O maestro Mário Centeno, governador do Banco de Portugal, ergue a batuta e, qual oráculo moderno, profetiza um futuro de desequilíbrio orçamental, caso a orquestra política continue a tocar a mesma “melodia dissonante de gastos desenfreados”.
Mas eis que surge a indagação: seria o maestro Centeno um mero intérprete da partitura da estabilidade financeira, ou teria ele ousado improvisar, aventurando-se em solos de crítica política que não constam da pauta original do Banco de Portugal? Afinal, a instituição que dirige é guardiã da moeda e da solidez do sistema financeiro, não um crítico musical das decisões políticas.
A melodia da crítica, entoada por Centeno, ecoa as preocupações de inúmeras vozes que, qual Cassandra moderna, há muito alertam para os perigos da instabilidade financeira e da falta de disciplina fiscal. Ambos temem que o país se transforme num barco à deriva, sem rumo nem bússola, em meio à tempestade da incerteza económica.
Contudo, a crítica do maestro Centeno levanta questões sobre a legitimidade da sua intervenção. Seria ele um guardião da estabilidade financeira ou um maestro que, ao invés de reger a orquestra, se aventura em solos de crítica política? Afinal, a independência das instituições é um pilar fundamental da democracia, e a sua atuação deve cingir-se ao seu mandato específico, evitando a tentação de se tornar, novamente, um ator político.
A analogia com a volatilidade política é inevitável. Tal como a imprevisibilidade das tendências eleitorais, a economia também está sujeita a ciclos de expansão e recessão, de euforia e pessimismo. As previsões de domínio da esquerda, outrora tidas como inabaláveis, foram desmentidas pela ascensão da direita radical, que soube explorar as redes sociais como um novo palco para a sua performance política.
A lição a retirar é que a política, tal como a economia, é um jogo de forças em constante movimento, em que a acomodação e a complacência podem abrir espaço para a emergência de novos atores e de novas ideias. A esquerda, outrora imbuída de um sentimento de inevitabilidade, viu-se desafiada pela direita, que soube aproveitar o descontentamento popular para construir uma nova narrativa.

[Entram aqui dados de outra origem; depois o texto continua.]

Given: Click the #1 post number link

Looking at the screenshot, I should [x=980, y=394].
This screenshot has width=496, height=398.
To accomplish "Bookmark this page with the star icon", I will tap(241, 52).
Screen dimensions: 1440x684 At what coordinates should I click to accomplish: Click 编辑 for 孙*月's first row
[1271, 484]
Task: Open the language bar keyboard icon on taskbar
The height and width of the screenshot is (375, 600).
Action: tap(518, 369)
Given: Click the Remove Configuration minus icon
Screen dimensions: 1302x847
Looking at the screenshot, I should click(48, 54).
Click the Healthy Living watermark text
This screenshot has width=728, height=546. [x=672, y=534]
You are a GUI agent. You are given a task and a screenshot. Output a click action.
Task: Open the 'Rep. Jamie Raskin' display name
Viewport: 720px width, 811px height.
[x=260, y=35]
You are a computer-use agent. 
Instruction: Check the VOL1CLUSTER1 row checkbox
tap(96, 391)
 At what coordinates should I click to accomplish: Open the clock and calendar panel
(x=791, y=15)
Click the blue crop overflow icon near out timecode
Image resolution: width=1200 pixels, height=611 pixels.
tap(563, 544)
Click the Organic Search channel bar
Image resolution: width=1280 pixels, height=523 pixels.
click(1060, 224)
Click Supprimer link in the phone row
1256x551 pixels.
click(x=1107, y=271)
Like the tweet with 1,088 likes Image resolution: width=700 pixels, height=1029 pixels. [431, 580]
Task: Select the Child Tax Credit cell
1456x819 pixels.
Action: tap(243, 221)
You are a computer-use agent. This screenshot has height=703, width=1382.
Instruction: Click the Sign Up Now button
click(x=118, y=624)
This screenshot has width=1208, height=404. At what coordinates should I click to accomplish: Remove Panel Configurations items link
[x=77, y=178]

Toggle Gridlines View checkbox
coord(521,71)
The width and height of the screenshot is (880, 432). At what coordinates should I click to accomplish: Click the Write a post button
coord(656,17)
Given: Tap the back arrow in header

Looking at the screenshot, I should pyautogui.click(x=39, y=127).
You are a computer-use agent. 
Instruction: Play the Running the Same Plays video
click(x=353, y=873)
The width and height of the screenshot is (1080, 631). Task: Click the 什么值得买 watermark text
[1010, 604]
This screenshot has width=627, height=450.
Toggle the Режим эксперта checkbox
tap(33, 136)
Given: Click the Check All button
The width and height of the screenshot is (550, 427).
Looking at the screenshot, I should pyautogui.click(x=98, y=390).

Assim, a instabilidade financeira e a volatilidade política são duas faces da mesma moeda, reflexos de uma sociedade em constante transformação, em que as certezas de hoje podem ser as dúvidas de amanhã. Cabe às instituições, como o Banco de Portugal, manterem-se firmes no seu papel de guardiãs da estabilidade, evitando a tentação de se tornarem atores políticos.
Em suma, a sinfonia da instabilidade em Portugal é um lembrete de que a política e a economia são domínios complexos e interligados, em que a imprevisibilidade e a mudança são a norma, não a exceção. Cabe aos atores políticos e económicos, assim como às instituições, adaptarem se a esta realidade, evitando a tentação de se tornarem maestros de uma orquestra que, por vezes, parece tocar uma melodia dissonante. Afinal, a estabilidade e a democracia, tal como a boa música, requer uma partitura clara e precisa, em que cada instrumento cumpre o seu papel, sem interferir na melodia dos outros, respeitando a partitura.